▶ **Consigne 1**: D'après le texte sur la Fondation Lucie et André Chagnon, combien de livres Donald Gingras dit-il avoir perdues ?

:: Texte proposé ::

Fondation Lucie et André Chagnon

Un demi-milliard pour les jeunes !

La promotion de saines habitudes de vie ? Non seulement Donald Gingras y croit, mais il en est un modèle vivant. « À force d’en parler, j’ai perdu 30 livres ! » dit-il.

Directeur général du centre communautaire le Patro Laval, dans la Basse-Ville de Québec, Donald Gingras est également responsable d’un des 95 « regroupements » de Québec en forme, organisme sans but lucratif créé par la Fondation Lucie et André Chagnon. Depuis 2003, le Regroupement Basse-Ville – qui comprend notamment quatre écoles primaires et trois organismes communautaires du quartier Saint-Sauveur – a permis à des centaines de jeunes de ce secteur défavorisé de pratiquer différents sports et de se sensibiliser à l’alimentation santé.

« Les répercussions sont palpables, dit Donald Gingras. Bien sûr, les ados ne sont pas tous devenus sveltes du jour au lendemain et certains mangent encore de la poutine. Mais ils reçoivent quotidiennement des messages positifs sur l’importance d’acquérir de meilleures habitudes de vie. Et sont, du coup, plus motivés à l’école. »

:::
:: Données disponibles ::

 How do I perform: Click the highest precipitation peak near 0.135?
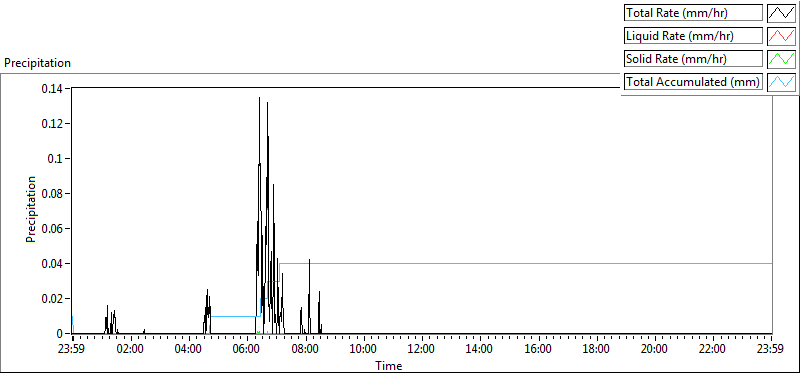tap(259, 98)
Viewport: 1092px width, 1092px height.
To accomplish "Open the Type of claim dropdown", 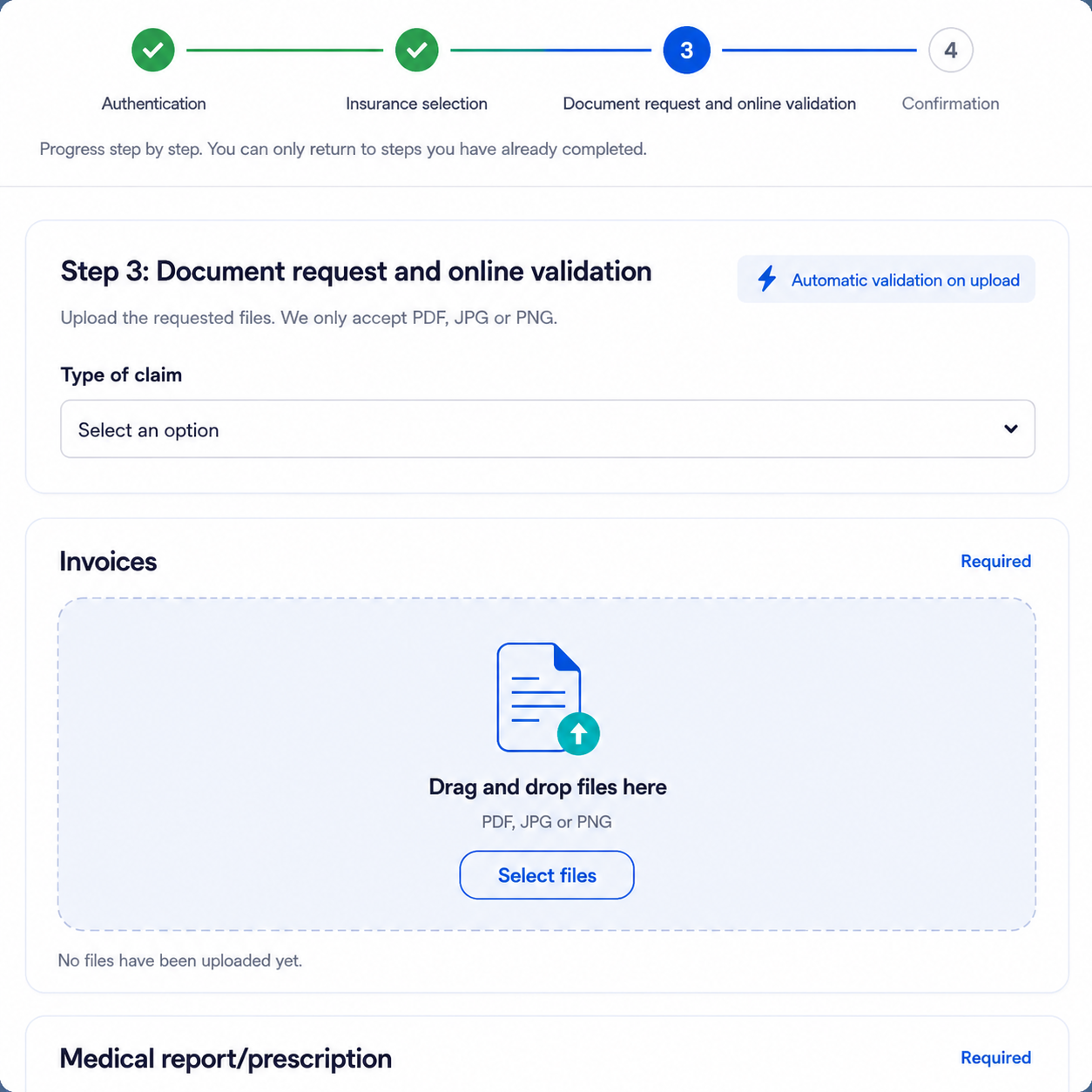I will click(548, 428).
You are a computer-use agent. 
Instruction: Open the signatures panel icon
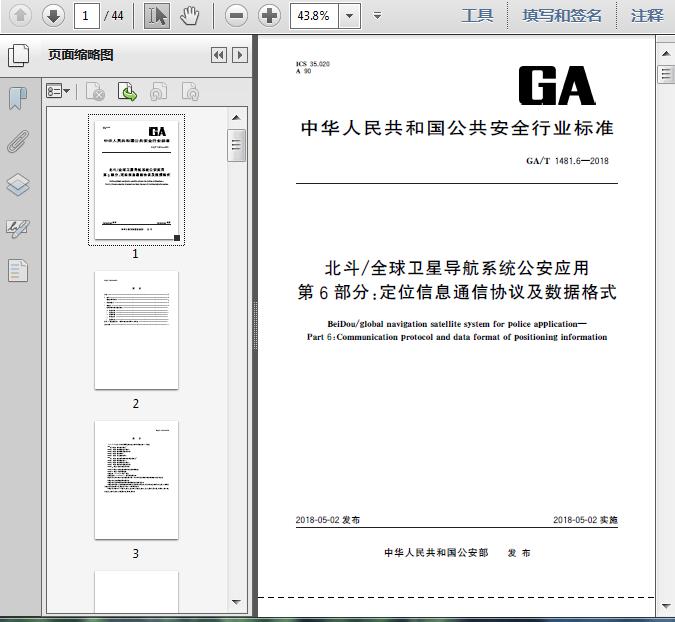point(18,229)
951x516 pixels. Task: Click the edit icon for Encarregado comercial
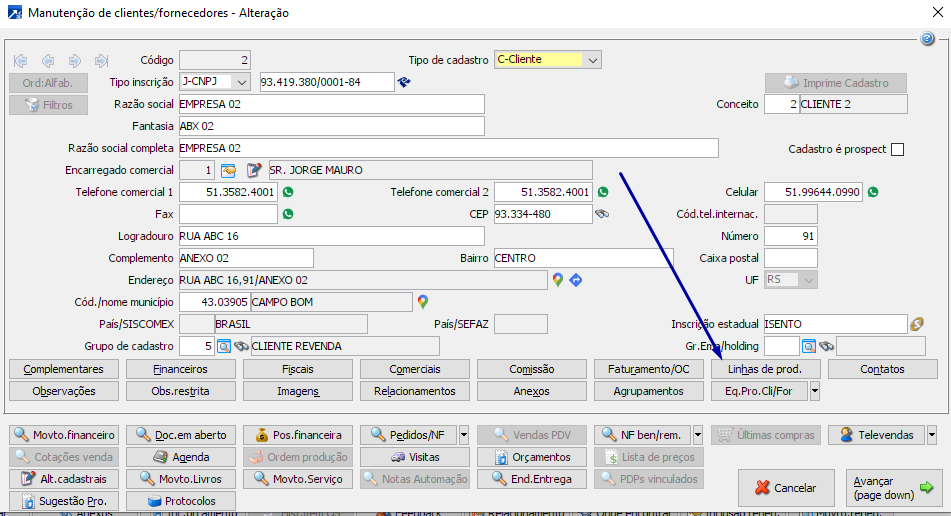pos(254,170)
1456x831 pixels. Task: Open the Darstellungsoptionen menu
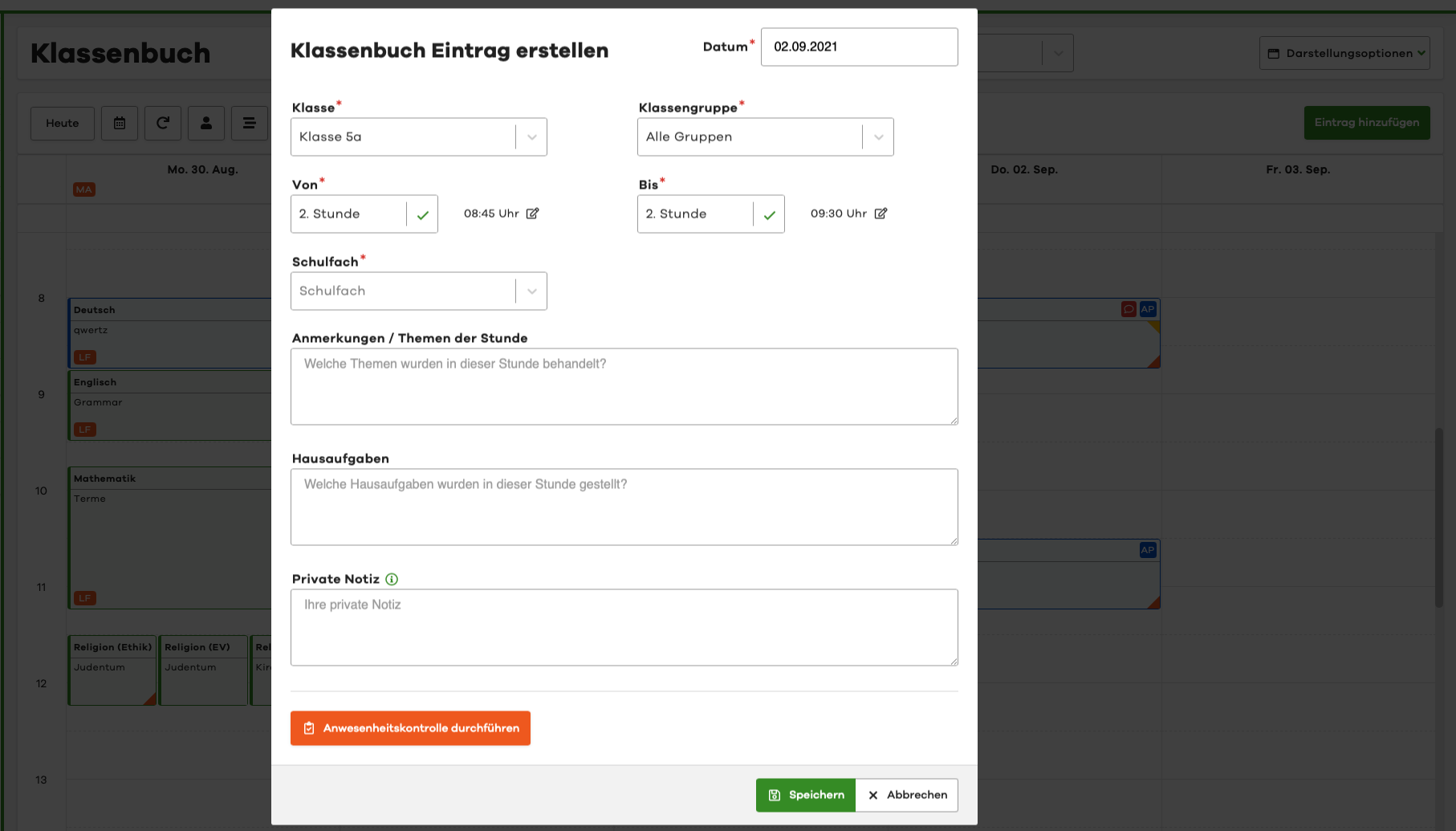1344,53
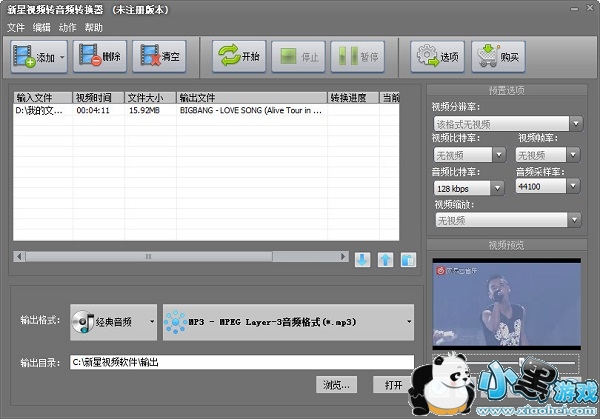Click the 清空 (Clear) list button

tap(164, 57)
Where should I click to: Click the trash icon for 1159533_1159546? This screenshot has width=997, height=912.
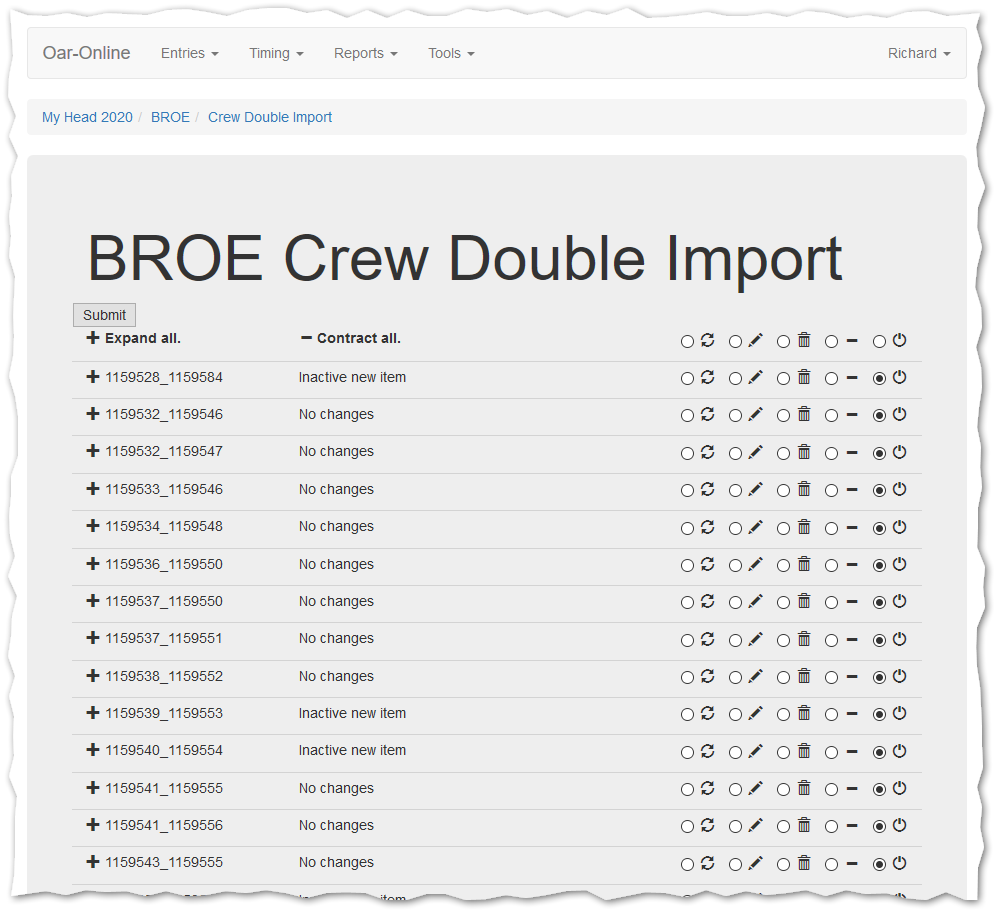804,489
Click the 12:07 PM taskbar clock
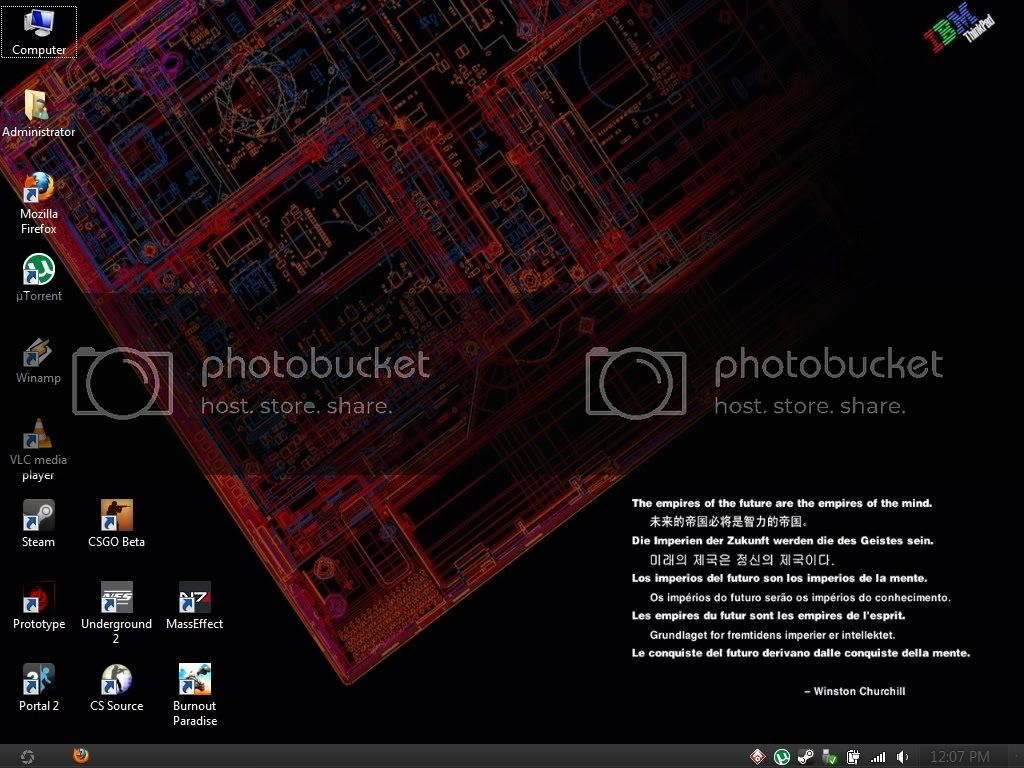This screenshot has height=768, width=1024. pyautogui.click(x=959, y=757)
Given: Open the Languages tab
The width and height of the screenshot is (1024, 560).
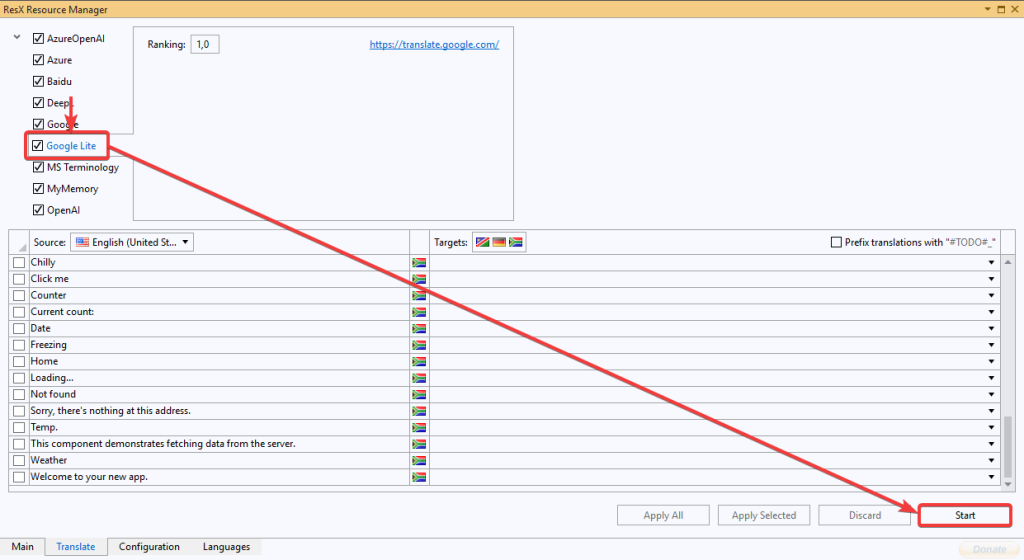Looking at the screenshot, I should coord(226,547).
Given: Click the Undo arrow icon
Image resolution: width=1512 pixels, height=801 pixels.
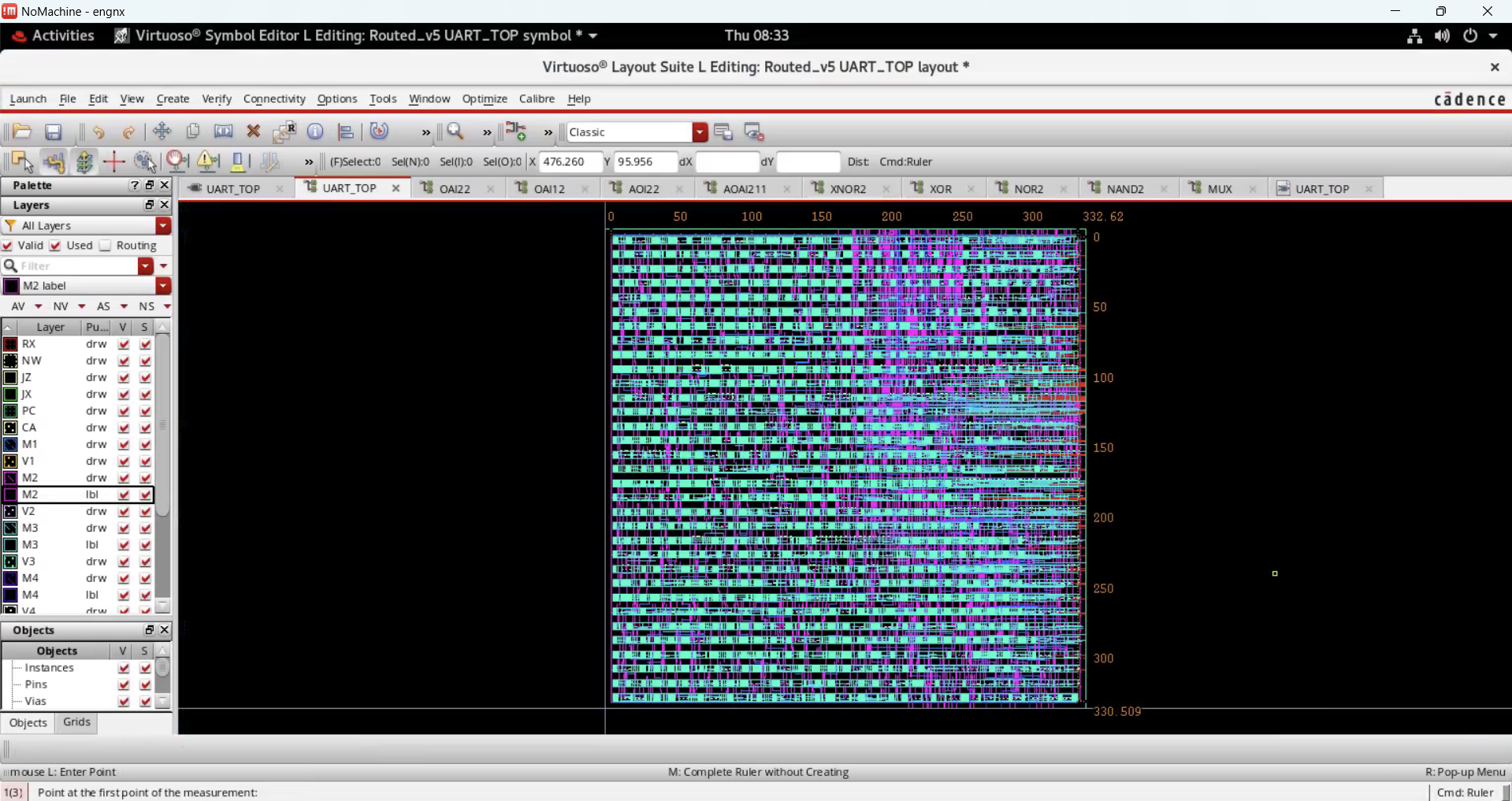Looking at the screenshot, I should (98, 132).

:::

▶ **Consigne 2**: Dans la liste, reprenez les lignes qui vont de celle contenant « Given: Click the Undo arrow icon » jusqu'à la fin de la liste, bornes incluses, en remplaçant « Undo » par « Redo » sans rien changer d'autre. Omettez les images dans votre réponse.

▶ **Bonne réponse 1**: 30 livres.

▶ **Bonne réponse 2**:
Given: Click the Redo arrow icon
Image resolution: width=1512 pixels, height=801 pixels.
Looking at the screenshot, I should (98, 132).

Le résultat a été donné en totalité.